>>>
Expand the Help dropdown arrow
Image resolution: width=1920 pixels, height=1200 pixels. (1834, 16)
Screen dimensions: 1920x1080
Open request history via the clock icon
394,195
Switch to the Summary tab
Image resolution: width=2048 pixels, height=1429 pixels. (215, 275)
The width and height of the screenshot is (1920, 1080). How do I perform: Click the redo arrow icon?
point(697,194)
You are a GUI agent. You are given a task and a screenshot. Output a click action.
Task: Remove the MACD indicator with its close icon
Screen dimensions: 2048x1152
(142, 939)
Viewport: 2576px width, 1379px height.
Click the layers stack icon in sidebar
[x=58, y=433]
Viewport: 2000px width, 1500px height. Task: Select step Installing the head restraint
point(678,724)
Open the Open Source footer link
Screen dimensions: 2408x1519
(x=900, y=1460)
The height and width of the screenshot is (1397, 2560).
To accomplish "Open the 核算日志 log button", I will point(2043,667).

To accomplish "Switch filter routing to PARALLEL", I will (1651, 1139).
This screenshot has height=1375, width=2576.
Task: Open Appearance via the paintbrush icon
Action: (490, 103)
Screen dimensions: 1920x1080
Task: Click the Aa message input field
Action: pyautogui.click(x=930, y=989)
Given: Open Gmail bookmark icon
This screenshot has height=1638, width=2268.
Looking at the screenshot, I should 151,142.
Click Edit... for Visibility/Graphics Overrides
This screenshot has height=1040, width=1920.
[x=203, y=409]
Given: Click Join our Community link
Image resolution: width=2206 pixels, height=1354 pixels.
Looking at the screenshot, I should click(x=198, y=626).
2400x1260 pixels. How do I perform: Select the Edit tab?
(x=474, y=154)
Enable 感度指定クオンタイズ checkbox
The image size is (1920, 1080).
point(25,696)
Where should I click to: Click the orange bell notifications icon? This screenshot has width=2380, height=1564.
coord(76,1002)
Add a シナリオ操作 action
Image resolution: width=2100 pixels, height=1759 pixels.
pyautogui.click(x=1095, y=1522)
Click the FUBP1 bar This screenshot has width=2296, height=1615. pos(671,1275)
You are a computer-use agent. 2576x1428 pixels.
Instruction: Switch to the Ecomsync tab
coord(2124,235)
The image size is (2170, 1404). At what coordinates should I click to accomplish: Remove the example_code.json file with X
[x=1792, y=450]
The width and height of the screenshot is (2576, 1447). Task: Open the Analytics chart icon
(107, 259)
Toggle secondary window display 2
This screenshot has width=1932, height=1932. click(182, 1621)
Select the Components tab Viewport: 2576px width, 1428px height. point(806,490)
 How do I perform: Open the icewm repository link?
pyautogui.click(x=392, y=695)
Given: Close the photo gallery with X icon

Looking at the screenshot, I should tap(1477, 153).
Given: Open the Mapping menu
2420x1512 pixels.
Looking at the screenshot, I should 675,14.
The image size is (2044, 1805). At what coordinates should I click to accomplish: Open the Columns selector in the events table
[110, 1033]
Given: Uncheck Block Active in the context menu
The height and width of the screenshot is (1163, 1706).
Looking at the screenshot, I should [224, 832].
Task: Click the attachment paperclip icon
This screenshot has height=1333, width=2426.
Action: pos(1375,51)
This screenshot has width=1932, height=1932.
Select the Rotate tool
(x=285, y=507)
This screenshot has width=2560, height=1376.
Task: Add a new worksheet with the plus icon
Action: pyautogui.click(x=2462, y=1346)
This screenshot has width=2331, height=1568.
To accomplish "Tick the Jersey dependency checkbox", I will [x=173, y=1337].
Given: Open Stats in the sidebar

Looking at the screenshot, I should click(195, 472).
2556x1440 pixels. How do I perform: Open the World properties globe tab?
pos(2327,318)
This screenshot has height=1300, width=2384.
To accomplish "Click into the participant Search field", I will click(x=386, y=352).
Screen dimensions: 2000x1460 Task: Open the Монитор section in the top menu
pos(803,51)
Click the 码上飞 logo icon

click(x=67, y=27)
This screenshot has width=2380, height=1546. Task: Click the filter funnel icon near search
<<<
## WHAT TO DO
Take every line above where "agent" appears and copy it.

## RESULT OF THIS TASK
You are a GUI agent. You are given a task and a screenshot. Output a click action.
You are a computer-use agent. 2576x1428 pixels.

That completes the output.